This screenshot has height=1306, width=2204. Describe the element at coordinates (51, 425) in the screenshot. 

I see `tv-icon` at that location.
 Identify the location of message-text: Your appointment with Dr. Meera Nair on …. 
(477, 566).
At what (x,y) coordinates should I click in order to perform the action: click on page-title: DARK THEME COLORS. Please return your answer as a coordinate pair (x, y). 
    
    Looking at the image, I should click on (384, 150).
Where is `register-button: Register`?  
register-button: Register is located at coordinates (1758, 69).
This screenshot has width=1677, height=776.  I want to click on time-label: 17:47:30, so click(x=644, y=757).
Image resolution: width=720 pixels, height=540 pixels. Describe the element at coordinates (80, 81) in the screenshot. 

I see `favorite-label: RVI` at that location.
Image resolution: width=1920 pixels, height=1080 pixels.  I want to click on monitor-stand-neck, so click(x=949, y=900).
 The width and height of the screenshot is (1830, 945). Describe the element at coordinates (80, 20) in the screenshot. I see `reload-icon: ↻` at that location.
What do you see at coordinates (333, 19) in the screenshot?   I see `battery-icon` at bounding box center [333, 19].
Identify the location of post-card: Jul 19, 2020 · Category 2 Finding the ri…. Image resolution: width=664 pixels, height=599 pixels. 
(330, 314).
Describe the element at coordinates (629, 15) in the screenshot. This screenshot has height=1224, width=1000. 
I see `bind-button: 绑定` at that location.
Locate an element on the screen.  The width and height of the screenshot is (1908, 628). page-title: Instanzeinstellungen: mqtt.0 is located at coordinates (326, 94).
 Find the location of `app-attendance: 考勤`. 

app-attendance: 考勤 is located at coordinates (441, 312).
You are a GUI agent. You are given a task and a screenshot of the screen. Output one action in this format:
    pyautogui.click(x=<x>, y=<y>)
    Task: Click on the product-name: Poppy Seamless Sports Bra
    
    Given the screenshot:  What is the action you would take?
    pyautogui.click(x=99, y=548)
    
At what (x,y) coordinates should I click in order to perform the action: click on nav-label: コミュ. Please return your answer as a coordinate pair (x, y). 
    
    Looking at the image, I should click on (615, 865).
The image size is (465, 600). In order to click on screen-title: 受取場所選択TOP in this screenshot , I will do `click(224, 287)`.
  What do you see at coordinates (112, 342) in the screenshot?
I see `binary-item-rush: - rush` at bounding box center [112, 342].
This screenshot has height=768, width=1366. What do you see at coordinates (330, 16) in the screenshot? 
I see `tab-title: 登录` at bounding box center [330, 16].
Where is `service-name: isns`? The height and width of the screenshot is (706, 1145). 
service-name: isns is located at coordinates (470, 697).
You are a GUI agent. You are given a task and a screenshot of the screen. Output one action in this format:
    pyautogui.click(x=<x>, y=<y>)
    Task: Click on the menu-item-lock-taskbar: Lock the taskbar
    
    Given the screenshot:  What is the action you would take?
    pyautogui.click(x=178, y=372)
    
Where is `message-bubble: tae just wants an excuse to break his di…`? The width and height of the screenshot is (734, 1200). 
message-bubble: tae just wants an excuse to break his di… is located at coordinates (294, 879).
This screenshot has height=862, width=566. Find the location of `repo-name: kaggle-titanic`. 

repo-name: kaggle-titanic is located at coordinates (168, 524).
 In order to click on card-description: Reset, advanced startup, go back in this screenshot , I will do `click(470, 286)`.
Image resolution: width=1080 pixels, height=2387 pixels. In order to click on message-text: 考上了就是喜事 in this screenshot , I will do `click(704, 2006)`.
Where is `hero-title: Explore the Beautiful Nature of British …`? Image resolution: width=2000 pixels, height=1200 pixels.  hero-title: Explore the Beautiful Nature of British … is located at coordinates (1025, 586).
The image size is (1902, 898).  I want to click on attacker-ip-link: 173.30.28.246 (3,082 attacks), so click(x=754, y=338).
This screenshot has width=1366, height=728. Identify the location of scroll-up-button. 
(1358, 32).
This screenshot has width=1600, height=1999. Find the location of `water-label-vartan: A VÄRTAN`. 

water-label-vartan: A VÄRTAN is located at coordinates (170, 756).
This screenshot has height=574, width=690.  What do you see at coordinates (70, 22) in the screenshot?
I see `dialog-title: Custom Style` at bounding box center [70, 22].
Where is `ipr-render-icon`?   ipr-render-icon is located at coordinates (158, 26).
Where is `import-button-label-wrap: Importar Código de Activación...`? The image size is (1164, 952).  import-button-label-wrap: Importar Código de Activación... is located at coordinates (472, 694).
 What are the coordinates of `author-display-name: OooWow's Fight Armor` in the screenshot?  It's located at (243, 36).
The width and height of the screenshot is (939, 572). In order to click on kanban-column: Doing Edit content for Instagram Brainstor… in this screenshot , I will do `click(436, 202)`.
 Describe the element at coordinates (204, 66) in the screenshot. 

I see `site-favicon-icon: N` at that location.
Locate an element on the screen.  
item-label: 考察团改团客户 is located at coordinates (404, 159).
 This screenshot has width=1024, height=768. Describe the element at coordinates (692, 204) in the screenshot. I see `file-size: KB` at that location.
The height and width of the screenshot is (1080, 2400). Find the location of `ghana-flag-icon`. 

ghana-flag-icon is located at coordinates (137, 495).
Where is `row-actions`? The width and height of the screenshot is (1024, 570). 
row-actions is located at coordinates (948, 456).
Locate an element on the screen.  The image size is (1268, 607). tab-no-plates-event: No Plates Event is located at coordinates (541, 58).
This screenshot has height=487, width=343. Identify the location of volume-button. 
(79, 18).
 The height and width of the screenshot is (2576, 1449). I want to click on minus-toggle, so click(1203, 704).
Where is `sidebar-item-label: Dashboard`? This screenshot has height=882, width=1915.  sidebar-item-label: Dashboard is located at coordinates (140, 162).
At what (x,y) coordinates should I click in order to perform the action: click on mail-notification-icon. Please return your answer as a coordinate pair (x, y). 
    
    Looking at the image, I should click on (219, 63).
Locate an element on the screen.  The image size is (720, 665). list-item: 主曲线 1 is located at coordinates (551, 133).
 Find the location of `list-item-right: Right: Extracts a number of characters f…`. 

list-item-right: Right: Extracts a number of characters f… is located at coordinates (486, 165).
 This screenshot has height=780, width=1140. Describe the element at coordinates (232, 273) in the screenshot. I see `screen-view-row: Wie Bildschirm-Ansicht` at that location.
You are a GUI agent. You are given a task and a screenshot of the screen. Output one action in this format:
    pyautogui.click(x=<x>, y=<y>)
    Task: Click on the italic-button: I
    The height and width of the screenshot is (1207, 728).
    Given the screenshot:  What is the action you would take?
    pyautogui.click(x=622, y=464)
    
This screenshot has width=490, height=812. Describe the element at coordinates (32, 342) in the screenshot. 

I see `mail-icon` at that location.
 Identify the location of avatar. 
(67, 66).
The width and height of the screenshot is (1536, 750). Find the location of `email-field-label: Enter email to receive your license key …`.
——
- INSTRUCTION
Give the records from the line with "Describe the element at coordinates (629, 15)" to the line with "service-name: isns is", both included, as a numbered list, leaving out any blank lines.

- ANSWER SECTION
1. Describe the element at coordinates (629, 15) in the screenshot. This screenshot has height=1224, width=1000. 
2. I see `bind-button: 绑定` at that location.
3. Locate an element on the screen.  The width and height of the screenshot is (1908, 628). page-title: Instanzeinstellungen: mqtt.0 is located at coordinates (326, 94).
4.  Find the location of `app-attendance: 考勤`. 
5. app-attendance: 考勤 is located at coordinates (441, 312).
6. You are a GUI agent. You are given a task and a screenshot of the screen. Output one action in this format:
7.     pyautogui.click(x=<x>, y=<y>)
8.     Task: Click on the product-name: Poppy Seamless Sports Bra
9.     Given the screenshot:  What is the action you would take?
10.     pyautogui.click(x=99, y=548)
11. At what (x,y) coordinates should I click in order to perform the action: click on nav-label: コミュ. Please return your answer as a coordinate pair (x, y). 
12.     Looking at the image, I should click on (615, 865).
13. The image size is (465, 600). In order to click on screen-title: 受取場所選択TOP in this screenshot , I will do `click(224, 287)`.
14.   What do you see at coordinates (112, 342) in the screenshot?
15. I see `binary-item-rush: - rush` at bounding box center [112, 342].
16. This screenshot has height=768, width=1366. What do you see at coordinates (330, 16) in the screenshot? 
17. I see `tab-title: 登录` at bounding box center [330, 16].
18. Where is `service-name: isns`? The height and width of the screenshot is (706, 1145). 
19. service-name: isns is located at coordinates (470, 697).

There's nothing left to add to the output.